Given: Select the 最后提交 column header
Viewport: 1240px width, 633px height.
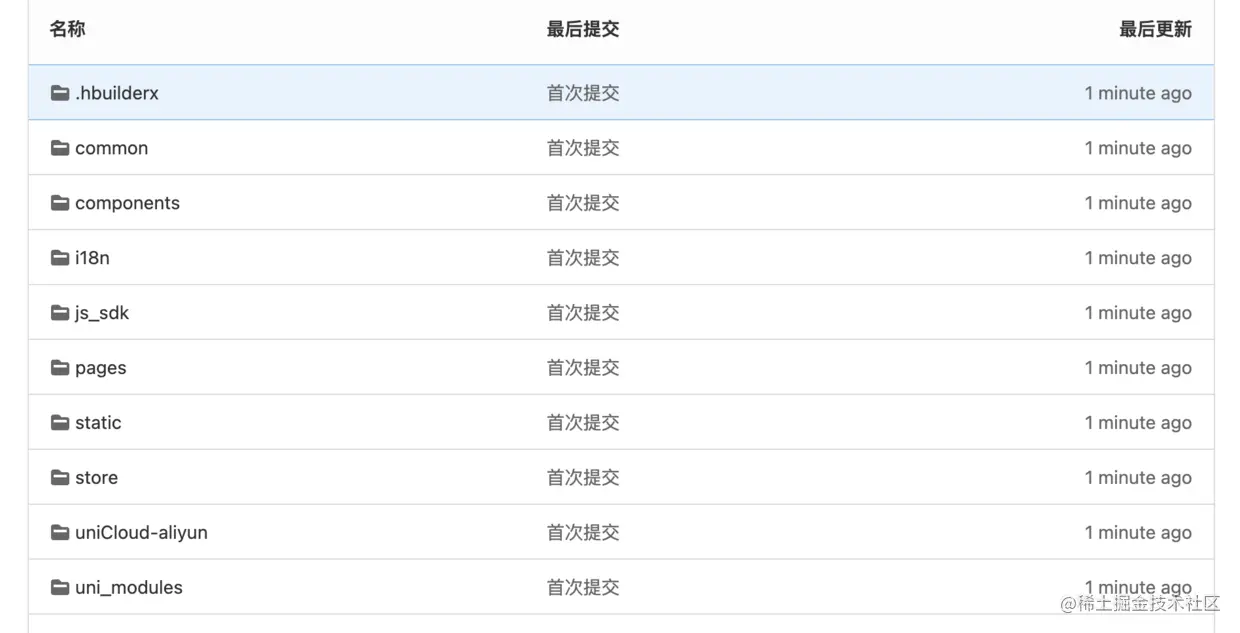Looking at the screenshot, I should click(583, 29).
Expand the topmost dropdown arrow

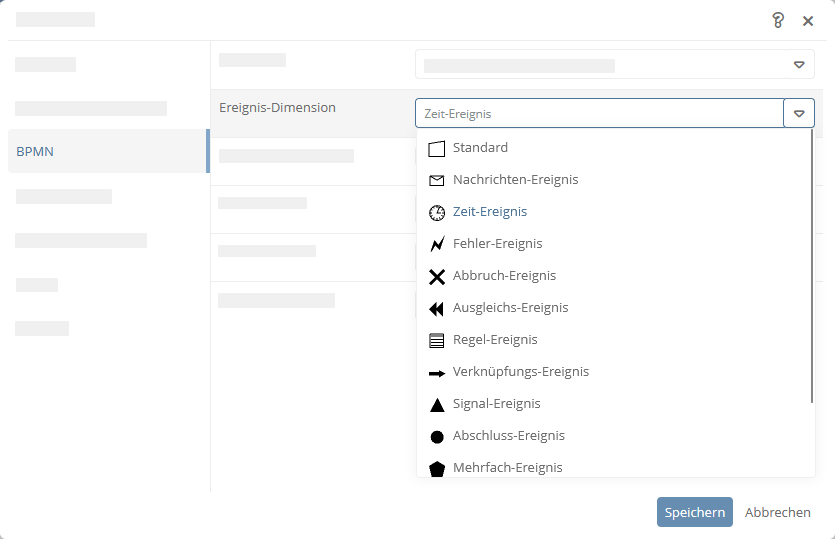[x=799, y=64]

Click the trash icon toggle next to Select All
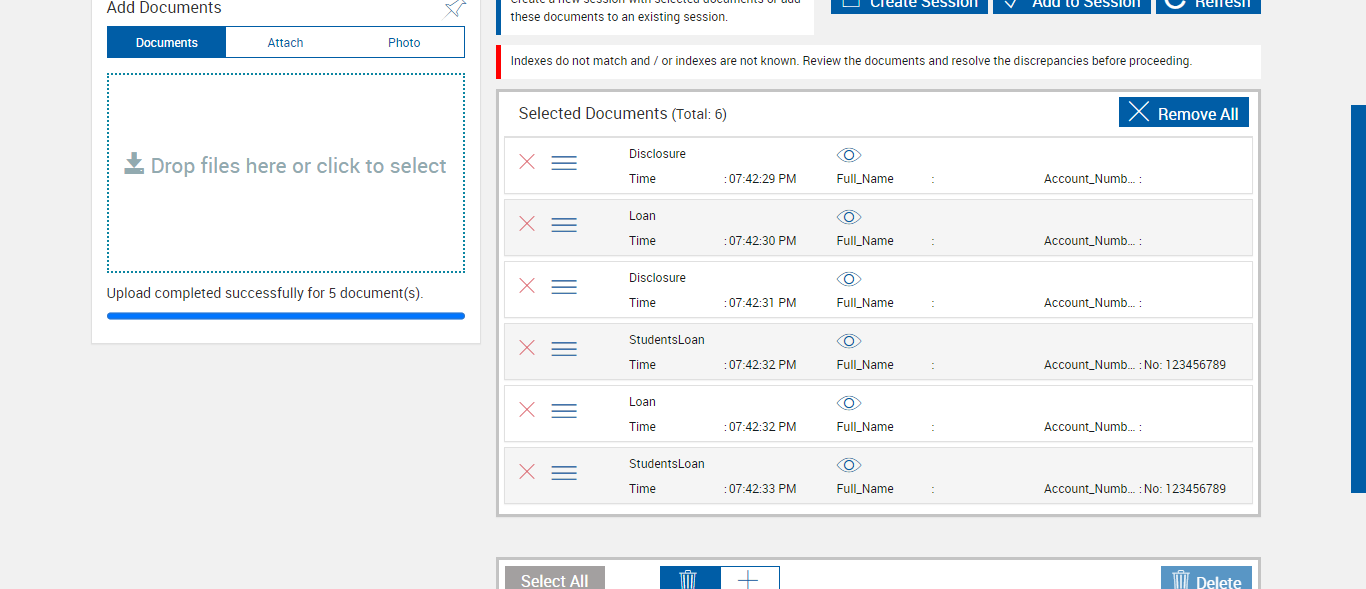tap(689, 579)
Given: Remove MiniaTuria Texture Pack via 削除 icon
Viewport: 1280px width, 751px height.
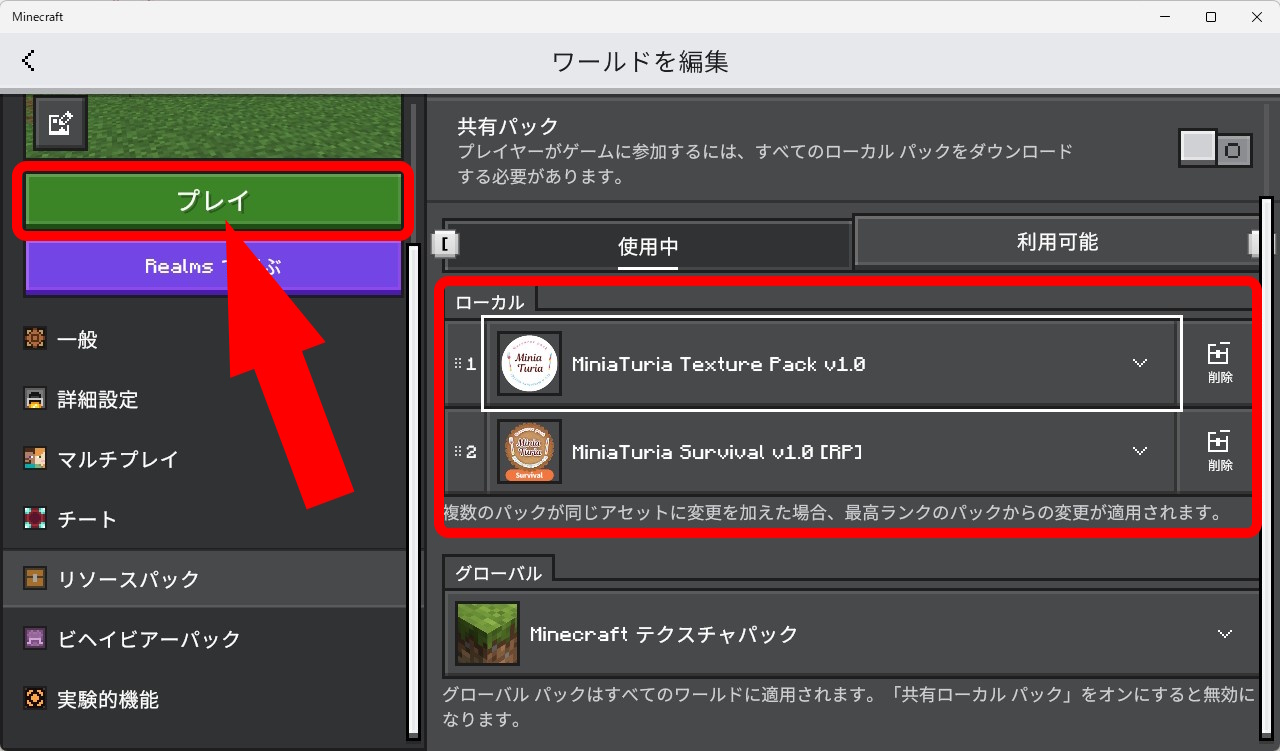Looking at the screenshot, I should 1219,363.
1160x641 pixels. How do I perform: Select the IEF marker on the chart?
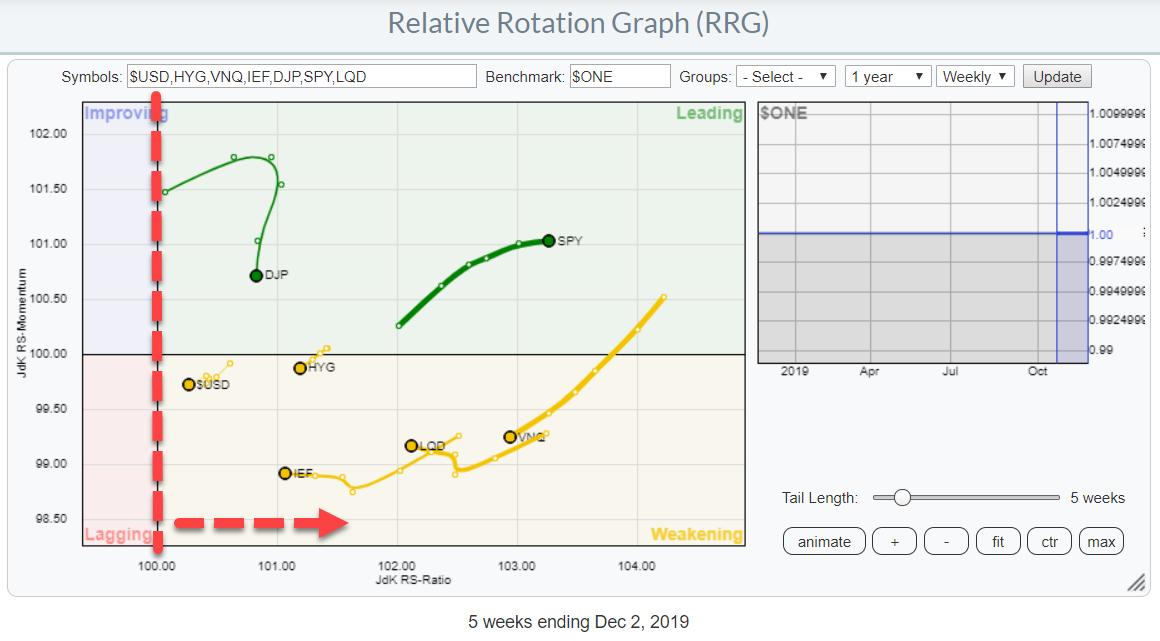tap(285, 473)
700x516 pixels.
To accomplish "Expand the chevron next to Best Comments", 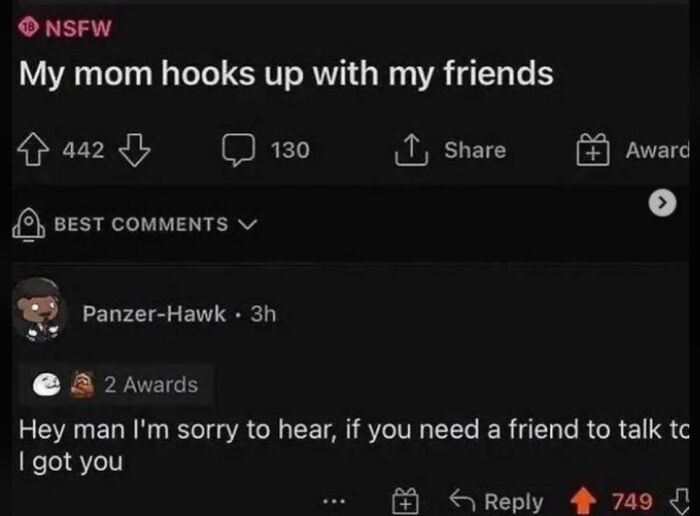I will pos(248,224).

■ ■ ■ ■ ■ ■ ■

> _WHAT TO PRODUCE_
Convert the data from the line with "Expand the topmost dropdown arrow" to the line with "tap(285, 473)", both included, into a Markdown table with the columns Row and Content. Skip blank lines and omit the pictures.

> _WRITTEN RESPONSE_
| Row | Content |
|---|---|
| 1 | Expand the topmost dropdown arrow |
| 2 | [x=799, y=64] |
| 3 | Click the trash icon toggle next to Select All |
| 4 | tap(689, 579) |
| 5 | Given: Remove MiniaTuria Texture Pack via 削除 icon |
| 6 | Viewport: 1280px width, 751px height. |
| 7 | Looking at the screenshot, I should 1219,363. |
| 8 | 1160x641 pixels. How do I perform: Select the IEF marker on the chart? |
| 9 | tap(285, 473) |